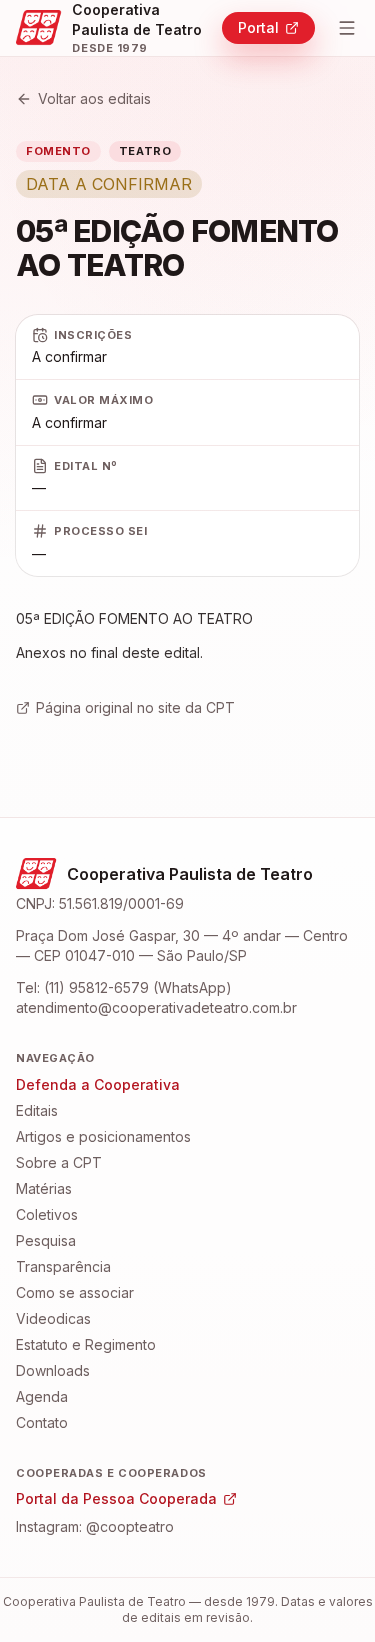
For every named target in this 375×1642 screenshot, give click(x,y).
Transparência (63, 1266)
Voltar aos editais (94, 98)
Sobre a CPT (59, 1162)
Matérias (44, 1188)
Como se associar (75, 1292)
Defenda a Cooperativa (98, 1084)
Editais (37, 1110)
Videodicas (53, 1318)
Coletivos (47, 1214)
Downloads (53, 1370)
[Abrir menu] (347, 28)
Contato (42, 1422)
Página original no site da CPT (135, 707)
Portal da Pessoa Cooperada (116, 1498)
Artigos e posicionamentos (103, 1136)
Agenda (42, 1396)
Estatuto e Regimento (86, 1344)
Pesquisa (46, 1240)
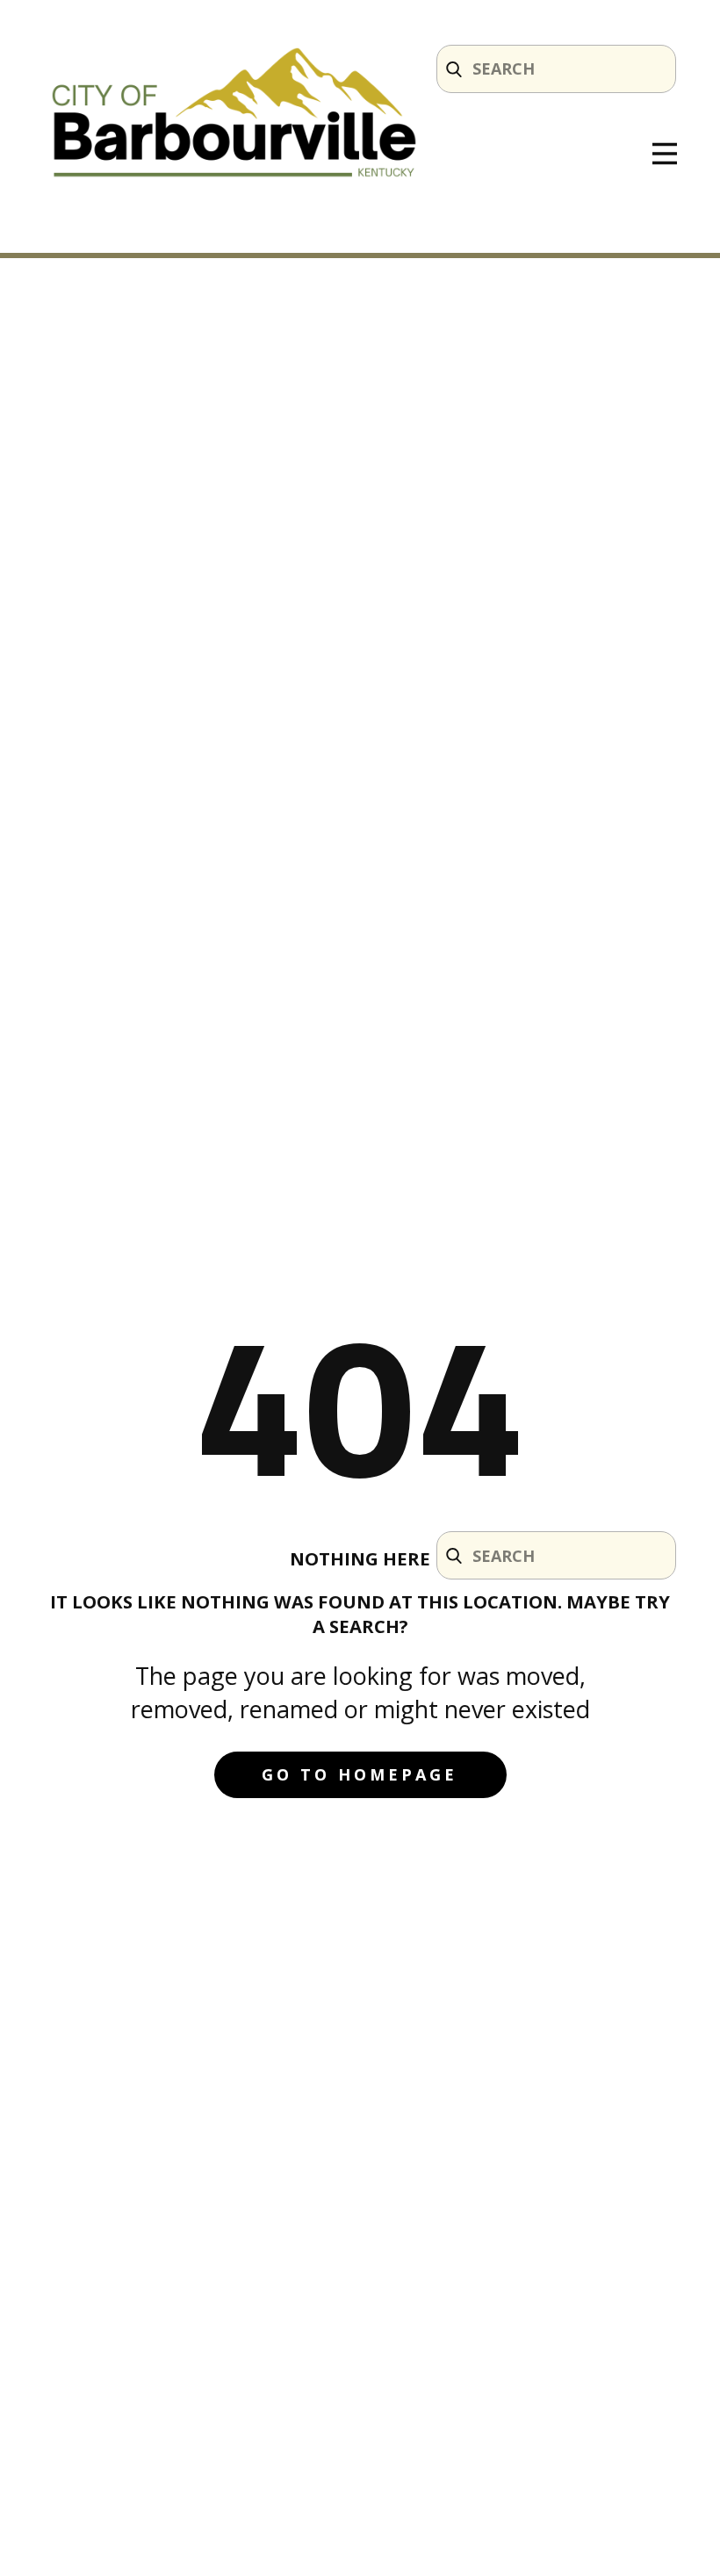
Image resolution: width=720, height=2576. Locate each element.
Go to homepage (359, 1774)
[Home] (234, 116)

********

*REQUIRED ACTION*
Please retype, exactly and with the pictures left out, the lines from the line containing "Como se associar (75, 1292)" through the last line of the records above.

*RESPONSE TO THIS EXERCISE*
Como se associar (75, 1292)
Defenda a Cooperativa (98, 1084)
Editais (37, 1110)
Videodicas (53, 1318)
Coletivos (47, 1214)
Downloads (53, 1370)
[Abrir menu] (347, 28)
Contato (42, 1422)
Página original no site da CPT (135, 707)
Portal da Pessoa Cooperada (116, 1498)
Artigos e posicionamentos (103, 1136)
Agenda (42, 1396)
Estatuto e Regimento (86, 1344)
Pesquisa (46, 1240)
Image resolution: width=720, height=2576. Locate each element.
Go to homepage (359, 1774)
[Home] (234, 116)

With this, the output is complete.